Quelques moments de théâtralité s’immiscent au travers des expériences des jeunes gens, dont un échange d’aveux entre un homme et une femme, sur le désir et le choix de vivre ensemble, une chorégraphie enjouée et colorée, quelques élans de poésie « kitsch » (dont les paroles d’une chanson de Johanne Blouin) ainsi que la momification d’une des comédiennes, disparaissant sous d’innombrables petits bouts de papier qu’on colle sur ses vêtements et son visage. Moment fort comique aussi que fut cette tentative de jouer une scène de Cyrano de Bergerac avec l’aide d’un participant volontaire sur Chatroulette, qui devait lire les répliques qu’on lui balançait, y allant alors d’un retentissant « c’est quoi ce texte à la con? » ; une occasion en or de se poser de sérieuses questions sur la place de l’Art et des grands classiques dans cet univers virtuel où l’éphémère est trop souvent roi.
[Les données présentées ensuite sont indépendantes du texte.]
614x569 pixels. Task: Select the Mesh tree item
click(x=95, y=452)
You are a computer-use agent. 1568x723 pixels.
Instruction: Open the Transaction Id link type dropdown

Le spectacle ne serait pas du tout le même sans l’audace de ses interprètes qui se mettent carrément à nu, faisant preuve de courage et d’inconscience volontaire, poussant l’expérience jusqu’au bout, incluant effeuillages et répliques (trop) suggestives des internautes. Et la plupart se débrouillent plutôt bien avec les différents logiciels, malgré les problèmes techniques qui surviennent immanquablement ; loin de nuire à la pièce, ceux-ci rendent le tout plus humain et plus sympathique.
Fascinant, ce iShow provoque de multiples réactions au sein du public, qui devient à la fin la vedette du spectacle, toutes les webcams braquées sur lui. Une des expériences les plus saisissantes et troublantes de l’année.